Many years ago a story was told of a certain farmer, who had heard that medusæ were particularly good as manure. He had large supplies of them carted to his land, with much expense and trouble. Not till later did he learn how small a part of the creatures consisted of anything but water; how easily he might have had the whole mass of them dried, and then carried by hand, at almost no cost.

Medusæ, as earlier stated, are of all sizes, from tiny translucent bags of liquid to huge discs of jelly-like substance, rivalling a man’s umbrella in diameter.

They are also of all kinds and shapes. Many of umbrella-shape have, in place of a handle, bundles of fleshy tentacles hanging down below, and thin streamers reaching to a length of a hundred feet. Some are more like saucers or bowls. Others of longer and narrower make have been likened to large thimbles. Some are ribbon-like beings, moving in graceful serpentine folds. Others have the outlines of elegant tubes. Many, again, are like little inverted delicate shrubs, or fairy-seaweed fronds, hanging downward. Some carry sail upon the surface of the water.

While all are of a more or less jelly-like substance, some are so frail and watery that they can only be lifted out of the sea in a pail. Any other mode causes them to drop to pieces.

But the most wonderful and beautiful characteristic of the jelly-fish is that of its self-illuminating power.

Here is a description of one kind, found in the Atlantic, near the coast of North America:—

“Objects of more exquisite beauty than some of these hydroid-medusæ do not perhaps exist. Each minute crystal chalice, with its beautifully curved outline, elongated delicate tentacles, gently coiling and uncoiling, and its slender proboscis which hangs like a lamp in the centre, lighting it with a soft phosphorescent glow, is the very type of delicate beauty, suggesting the wonders of fairyland.”[4]

[4] J. S. Kingsley.

And here is another description, no less striking; not this time of a floating medusa, but of a small coral-zoophyte, about ten inches long, common in the Mediterranean and in the Atlantic:—

“Nothing can exceed the beauty of the elegant opaline polyps of this zoophyte when fully expanded, and clustered like flowers on their orange-coloured stalk; a beauty, however, almost equalled by night when, on the slightest irritation, the whole colony glows from one extremity to the other with undulating waves of pale green phosphoric light. A large bucketful of these Alcyonaria was experimentally stirred up one evening, and the luminosity evolved produced a spectacle too brilliant for words to describe. The supporting stem appeared always to be the chief seat of these phosphorescent properties, and from thence the scintillations travelled onward to the bodies of the polyps themselves.”[5]

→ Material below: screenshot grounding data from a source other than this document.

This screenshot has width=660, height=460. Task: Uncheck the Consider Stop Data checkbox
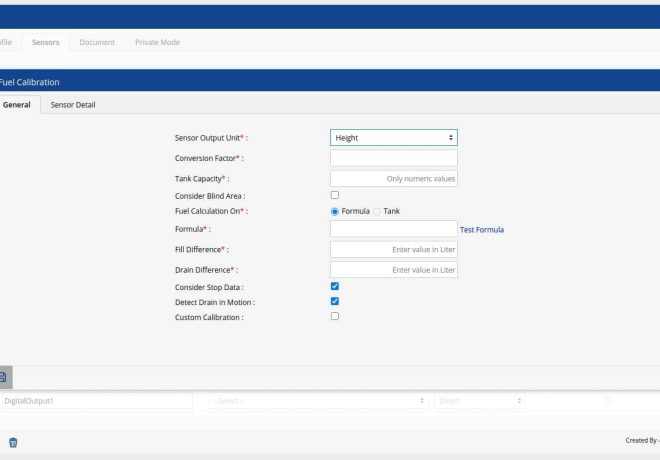click(x=335, y=286)
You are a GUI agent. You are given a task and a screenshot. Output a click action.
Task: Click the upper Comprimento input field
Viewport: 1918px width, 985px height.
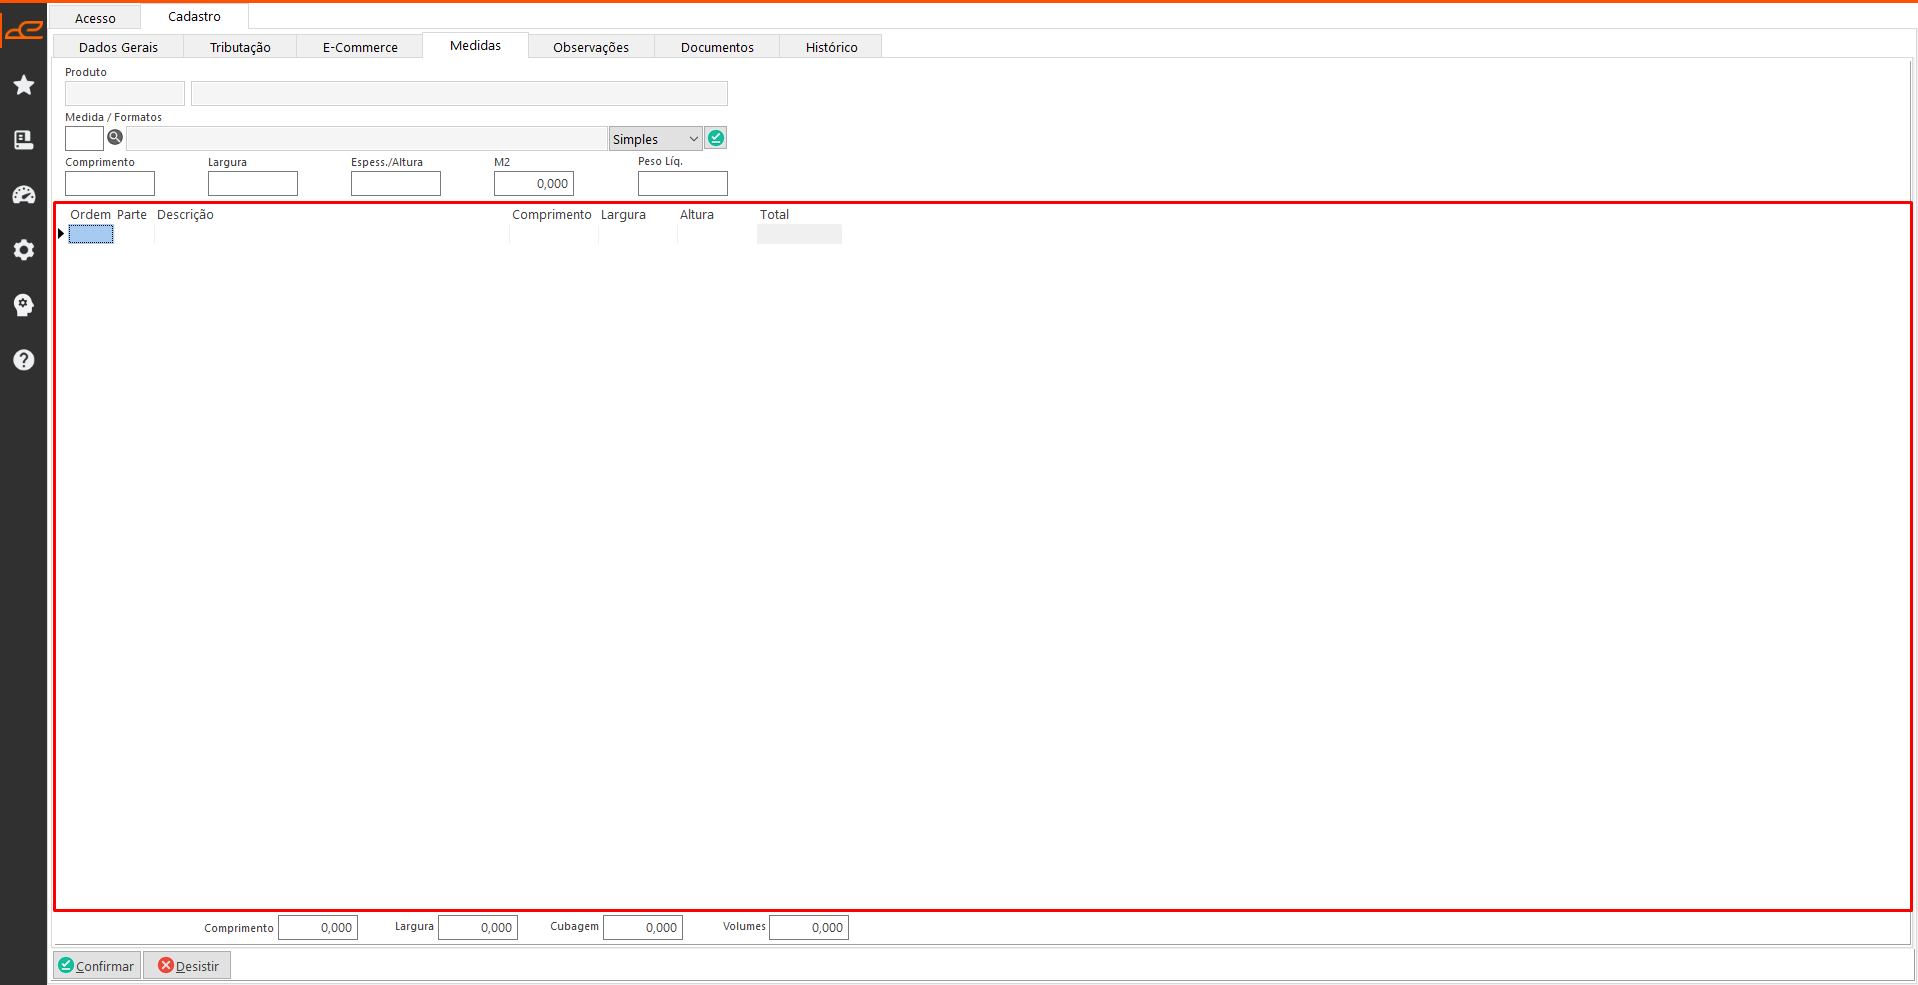(110, 184)
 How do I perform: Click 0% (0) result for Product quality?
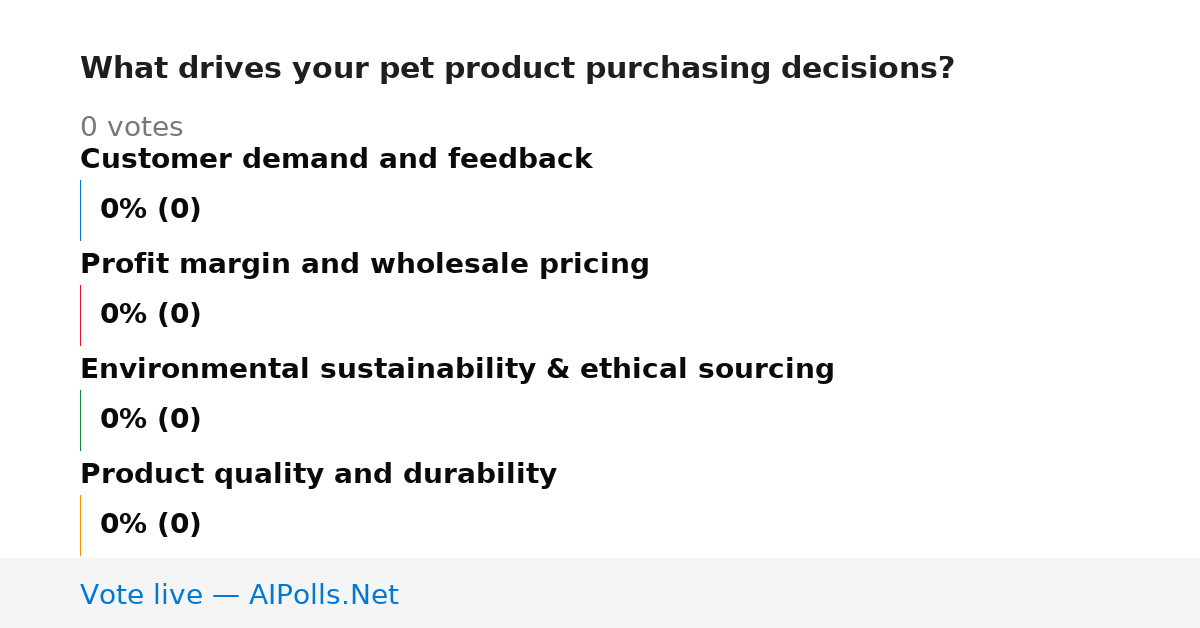(151, 525)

[5] Corals and Coral Islands, by Dana.

Travellers in all ages have described the marvellous illuminations seen at night on the ocean surface; illuminations long a mystery to those who gazed with admiration. At times the whole sea is one blaze of light; and the ship cleaves her way through liquid silver, or crimson glory, through milky whiteness or flames of blue and red.

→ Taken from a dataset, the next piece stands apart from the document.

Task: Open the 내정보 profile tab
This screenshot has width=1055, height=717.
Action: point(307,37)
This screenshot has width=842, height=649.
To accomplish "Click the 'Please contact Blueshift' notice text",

And the greater part, if not the whole, as we now know, is due to uncountable multitudes of jelly-creatures, floating close to the surface, each contributing its tiny share to the radiant sheen. Sometimes they are large enough to be visible to the naked eye, but more generally they are minute microscopic beings, far too small individually to be seen by us, yet apparent in the mass by their united brilliance.

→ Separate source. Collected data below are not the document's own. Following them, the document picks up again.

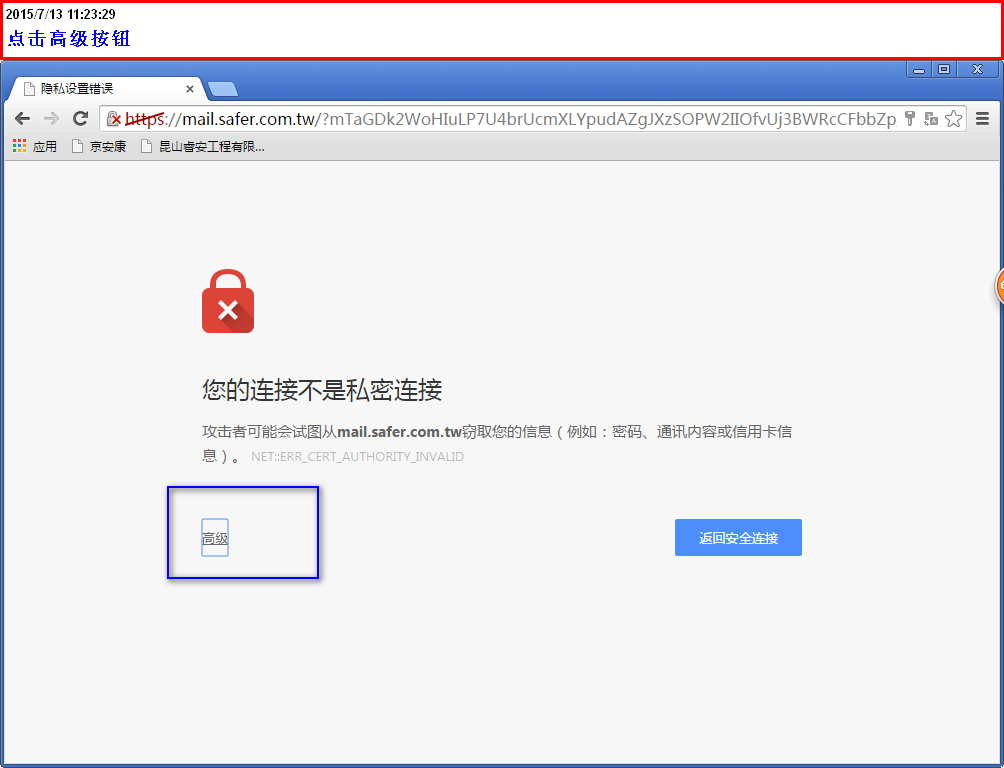Click the translate page icon in address bar
Viewport: 1004px width, 768px height.
coord(931,118)
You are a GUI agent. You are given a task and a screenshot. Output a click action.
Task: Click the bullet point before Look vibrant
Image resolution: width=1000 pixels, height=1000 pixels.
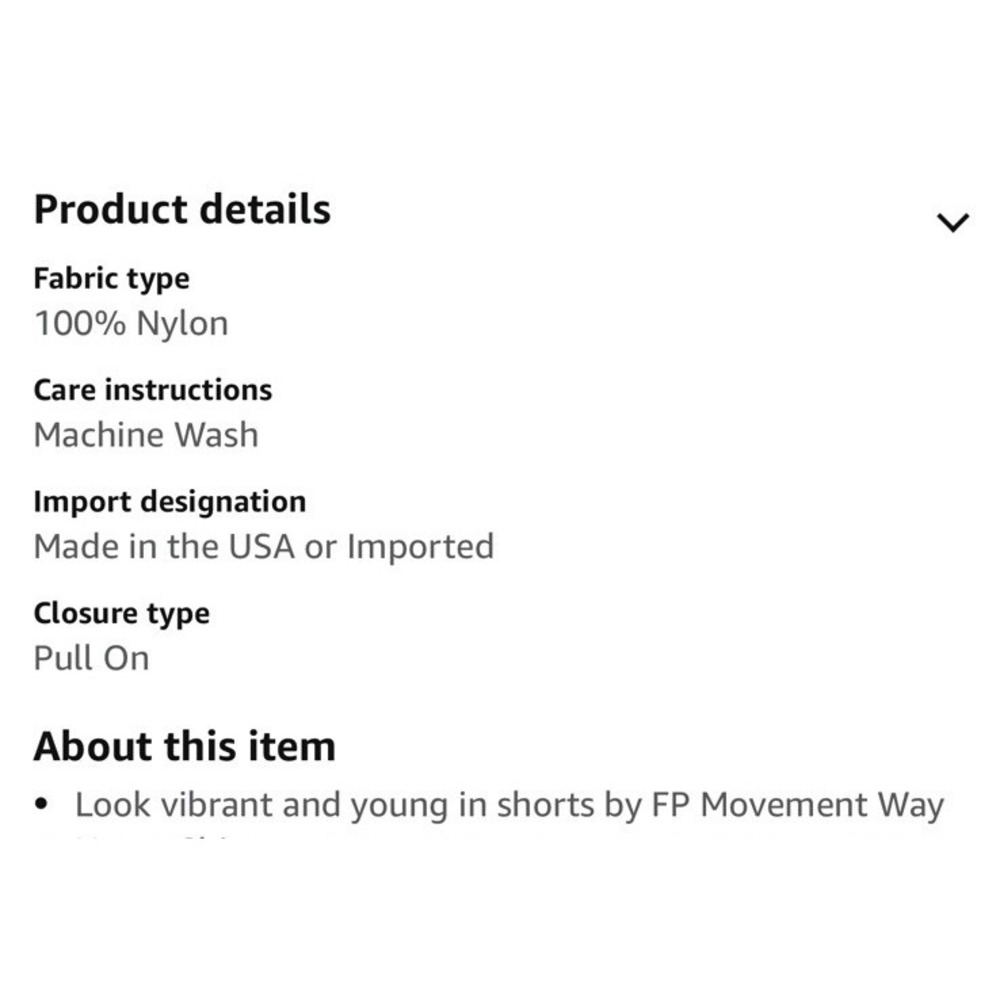pos(41,804)
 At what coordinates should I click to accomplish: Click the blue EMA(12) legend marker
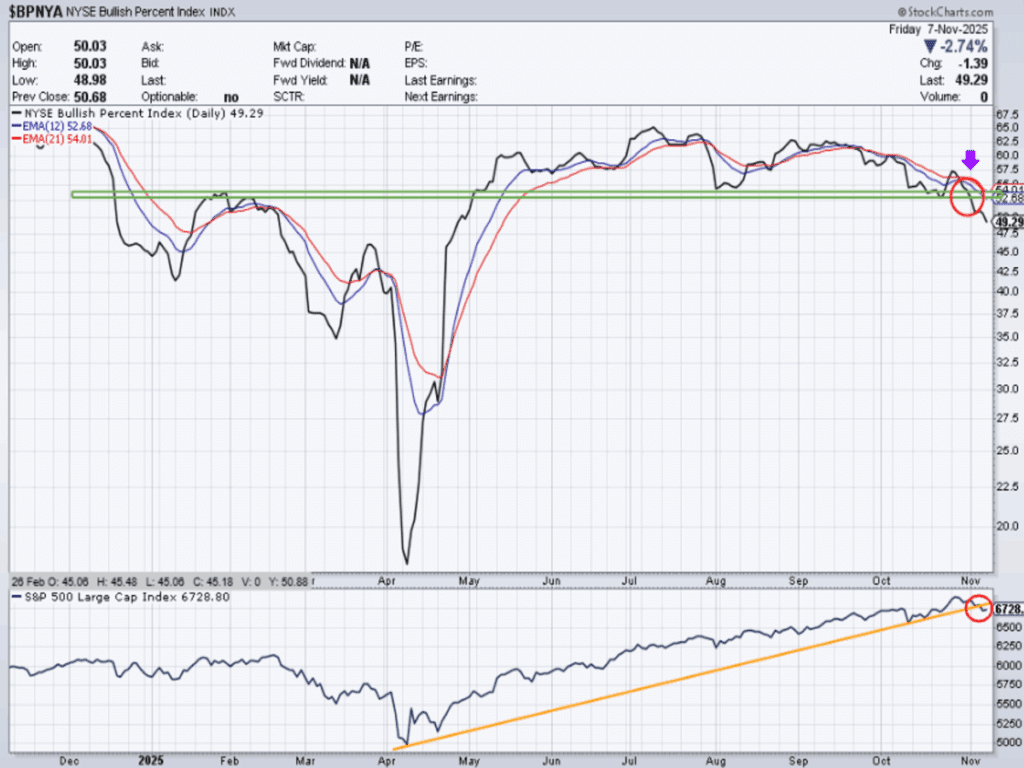coord(14,128)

If millions of their glowing lamps shine in ocean’s deeper parts, we need no longer marvel to find deep-sea animals with large and well-developed eyes.

While on this subject, it should be added that the Medusæ have not a monopoly of ocean-lamps. Other creatures share in the task of lighting up those midnight depths.

Not long since two new species of fishes were discovered off the Azores, both of which possessed delicate organs of light-giving power. In one of them the rows of tiny lamps could be used or hidden “at will”—allowed to shine upon the world around, or shut off by a thick dark skin, somewhat after the fashion of a policeman’s “dark lantern.” Cuttlefishes too have been found carrying natural lamps for sub-ocean use.